Gazetteer of the State of New York: Embracing a Comprehensive View of the Geography, Geology, And General History of the State, and a Complete History and Description of Every County, City, Town, Village, and Locality. With Full Tables Of Statistics. By J. H. French. Syracuse, N.Y.: Published By R. Pearsall Smith 1860.


Page 627.

RATHBONE 
10-- was formed from Addison, Cameron, and Woodhull, March 28, 1856. It is an interior town, lying S. of the center of the co. Its surface consists of a high, rolling upland, broken by the valleys of Canisteo River and a branch of Tuscarora Creek. The upland is 300 to 400 feet above the valleys. Naked and precipitous ledges of rock crop out on the hillsides along the valleys. The soil is a clayey and shaly loam, and in the valleys alluvium. Rathboneville, (p. v.,) on Canisteo River, is a station on the Erie R. R. and contains 1 church, a flouring mill, and 33 houses. West Addison (p. o.) and Cameron Mills (p. o.) are hamlets. The first settlements were made in 1793-95. 11 There are 2 M.E. churches in town.
     10 Named from Gen. Ransom Rathbone, who settled in the town in 1842.

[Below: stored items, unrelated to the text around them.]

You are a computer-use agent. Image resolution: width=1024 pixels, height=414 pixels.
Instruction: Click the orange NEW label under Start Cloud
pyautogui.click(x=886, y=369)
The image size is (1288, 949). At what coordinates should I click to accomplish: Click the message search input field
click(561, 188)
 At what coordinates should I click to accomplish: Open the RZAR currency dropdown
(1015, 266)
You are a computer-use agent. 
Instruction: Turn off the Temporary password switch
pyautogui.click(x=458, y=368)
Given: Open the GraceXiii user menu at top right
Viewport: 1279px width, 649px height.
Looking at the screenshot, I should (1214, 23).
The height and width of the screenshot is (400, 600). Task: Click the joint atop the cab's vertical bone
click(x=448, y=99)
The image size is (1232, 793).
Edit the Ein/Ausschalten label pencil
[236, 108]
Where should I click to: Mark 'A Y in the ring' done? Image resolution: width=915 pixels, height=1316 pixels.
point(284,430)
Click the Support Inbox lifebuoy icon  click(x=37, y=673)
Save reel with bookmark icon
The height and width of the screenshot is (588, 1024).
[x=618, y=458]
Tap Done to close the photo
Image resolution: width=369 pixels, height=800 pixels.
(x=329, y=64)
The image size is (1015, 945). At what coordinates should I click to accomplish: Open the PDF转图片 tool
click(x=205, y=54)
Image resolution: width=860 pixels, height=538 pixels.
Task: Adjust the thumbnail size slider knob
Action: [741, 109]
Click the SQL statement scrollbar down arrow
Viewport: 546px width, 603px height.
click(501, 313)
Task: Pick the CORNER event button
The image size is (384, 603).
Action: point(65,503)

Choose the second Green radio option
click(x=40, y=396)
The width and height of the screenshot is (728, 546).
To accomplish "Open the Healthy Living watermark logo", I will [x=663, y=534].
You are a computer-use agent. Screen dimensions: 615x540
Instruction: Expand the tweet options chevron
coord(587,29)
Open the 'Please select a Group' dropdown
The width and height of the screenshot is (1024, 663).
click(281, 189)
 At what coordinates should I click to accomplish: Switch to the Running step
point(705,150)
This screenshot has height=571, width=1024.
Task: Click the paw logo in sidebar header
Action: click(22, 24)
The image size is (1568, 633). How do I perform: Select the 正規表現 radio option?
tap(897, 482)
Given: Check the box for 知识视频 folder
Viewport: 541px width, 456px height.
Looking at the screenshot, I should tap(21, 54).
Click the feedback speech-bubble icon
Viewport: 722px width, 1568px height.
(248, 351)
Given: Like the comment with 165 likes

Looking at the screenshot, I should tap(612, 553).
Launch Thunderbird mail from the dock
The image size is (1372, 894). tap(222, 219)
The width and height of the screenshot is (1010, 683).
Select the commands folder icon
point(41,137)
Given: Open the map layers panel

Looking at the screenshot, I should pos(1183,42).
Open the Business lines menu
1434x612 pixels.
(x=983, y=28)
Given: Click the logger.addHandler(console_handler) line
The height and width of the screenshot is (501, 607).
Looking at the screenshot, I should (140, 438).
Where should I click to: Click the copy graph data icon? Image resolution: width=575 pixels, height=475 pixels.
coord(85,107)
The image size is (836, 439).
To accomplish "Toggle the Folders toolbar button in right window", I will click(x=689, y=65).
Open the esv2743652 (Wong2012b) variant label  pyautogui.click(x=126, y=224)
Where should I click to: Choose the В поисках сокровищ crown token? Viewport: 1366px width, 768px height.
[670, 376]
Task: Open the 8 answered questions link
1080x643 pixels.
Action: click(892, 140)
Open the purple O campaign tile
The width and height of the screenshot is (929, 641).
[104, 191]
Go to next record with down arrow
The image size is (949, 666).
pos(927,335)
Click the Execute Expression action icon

     11 James Hadley and Wm. Benham were the first settlers. Among the early settlers were Isaac and Jonathan Tracy, Martin Young, Wm. Morey, Moses Powers, Zephaniah Townsend, Thos. Maybury, and Saml. Colgrove. Isaac Tracy built the first sawmill, in 1806; Lemuel Benham kept the first inn, in 1804, and Gen. Rathbone the first store, in 1842.